Andrea Gaveglia

Personal information
- Date of birth: 12 April 1984 (age 41)
- Place of birth: Naples, Italy
- Height: 1.79 m (5 ft 10+1⁄2 in)
- Position: Defender

Senior career*
- Years: Team / Apps / (Gls)
- 2002–2003: Napoli / 1 / (0)
- 2003–2008: Messina / 26 / (0)
- 2003–2004: → Viterbese (loan) / 0 / (0)
- 2004–2006: → Giugliano (loan) / 42 / (2)
- 2006–2007: → Martina (loan) / 16 / (0)
- 2008–2009: Avellino / 4 / (0)
- 2009–2010: Vico Equense / 3 / (0)
- 2010: Colligiana / 17 / (1)
- 2011: Andria / 0 / (0)
- 2011–2012: Ebolitana / 20 / (1)
- 2013: Anziolavinio / 4 / (0)
- 2013: Torrecuso / 5 / (0)

= Andrea Gaveglia =

Italian footballer (born 1984)

Andrea Gaveglia (born 12 April 1984) is an Italian footballer who played in Serie B for Napoli, Martina and Avellino.

==Biography==
Gaveglia was a youth product of S.S.C. Napoli.
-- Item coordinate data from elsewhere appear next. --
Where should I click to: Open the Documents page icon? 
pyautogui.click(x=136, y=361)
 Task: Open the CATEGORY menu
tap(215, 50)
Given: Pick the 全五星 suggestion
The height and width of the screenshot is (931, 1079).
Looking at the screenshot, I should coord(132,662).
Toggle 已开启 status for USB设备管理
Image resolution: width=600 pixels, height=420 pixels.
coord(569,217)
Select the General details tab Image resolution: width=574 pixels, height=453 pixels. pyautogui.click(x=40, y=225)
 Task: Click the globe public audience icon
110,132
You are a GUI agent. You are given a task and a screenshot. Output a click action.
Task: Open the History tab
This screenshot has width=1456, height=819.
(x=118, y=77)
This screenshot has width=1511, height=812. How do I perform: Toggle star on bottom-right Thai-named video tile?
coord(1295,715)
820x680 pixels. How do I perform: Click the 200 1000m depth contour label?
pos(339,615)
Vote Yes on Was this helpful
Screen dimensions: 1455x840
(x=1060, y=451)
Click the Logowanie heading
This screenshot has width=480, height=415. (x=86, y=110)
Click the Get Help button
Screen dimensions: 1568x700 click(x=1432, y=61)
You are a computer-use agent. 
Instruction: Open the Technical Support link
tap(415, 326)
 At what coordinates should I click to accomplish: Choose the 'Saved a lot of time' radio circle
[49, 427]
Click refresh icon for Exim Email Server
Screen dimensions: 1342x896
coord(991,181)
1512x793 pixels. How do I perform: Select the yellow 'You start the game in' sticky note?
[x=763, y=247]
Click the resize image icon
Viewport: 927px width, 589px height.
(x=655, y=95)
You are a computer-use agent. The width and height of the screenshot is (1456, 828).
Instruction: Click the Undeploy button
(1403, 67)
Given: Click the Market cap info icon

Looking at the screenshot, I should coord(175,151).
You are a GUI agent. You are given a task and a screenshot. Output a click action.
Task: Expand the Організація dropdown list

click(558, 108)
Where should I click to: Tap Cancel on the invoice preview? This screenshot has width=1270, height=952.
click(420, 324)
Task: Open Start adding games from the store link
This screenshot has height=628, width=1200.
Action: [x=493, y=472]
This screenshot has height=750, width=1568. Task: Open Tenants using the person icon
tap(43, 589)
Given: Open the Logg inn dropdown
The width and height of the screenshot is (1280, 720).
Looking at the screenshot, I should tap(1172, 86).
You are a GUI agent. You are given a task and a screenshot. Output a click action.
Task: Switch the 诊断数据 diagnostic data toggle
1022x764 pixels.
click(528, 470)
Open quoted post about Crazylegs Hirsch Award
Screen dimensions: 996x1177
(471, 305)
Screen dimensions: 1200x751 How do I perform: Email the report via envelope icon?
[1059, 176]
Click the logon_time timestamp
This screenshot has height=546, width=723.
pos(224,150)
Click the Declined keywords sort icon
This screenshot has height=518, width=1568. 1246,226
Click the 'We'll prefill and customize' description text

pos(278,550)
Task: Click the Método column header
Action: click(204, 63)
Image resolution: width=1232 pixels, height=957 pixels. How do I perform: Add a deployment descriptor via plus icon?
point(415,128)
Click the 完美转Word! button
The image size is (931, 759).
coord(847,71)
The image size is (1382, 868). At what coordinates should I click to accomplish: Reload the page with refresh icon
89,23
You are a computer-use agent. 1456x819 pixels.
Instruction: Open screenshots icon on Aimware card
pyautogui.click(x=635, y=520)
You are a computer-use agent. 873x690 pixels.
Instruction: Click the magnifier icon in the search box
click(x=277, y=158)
In January 2003 he was sold to Messina in co-ownership deal along with Pietro De Giorgio for a total fee of €26,000. In June 2008 he became a free agent after Messina was relegated to Serie D. Gaveglia and teammate Antonio Ghomsi were signed by U.S. Avellino on free transfer.

After the bankruptcy of Colligiana Gaveglia without a club for 6 months. In January 2011 he joined Andria.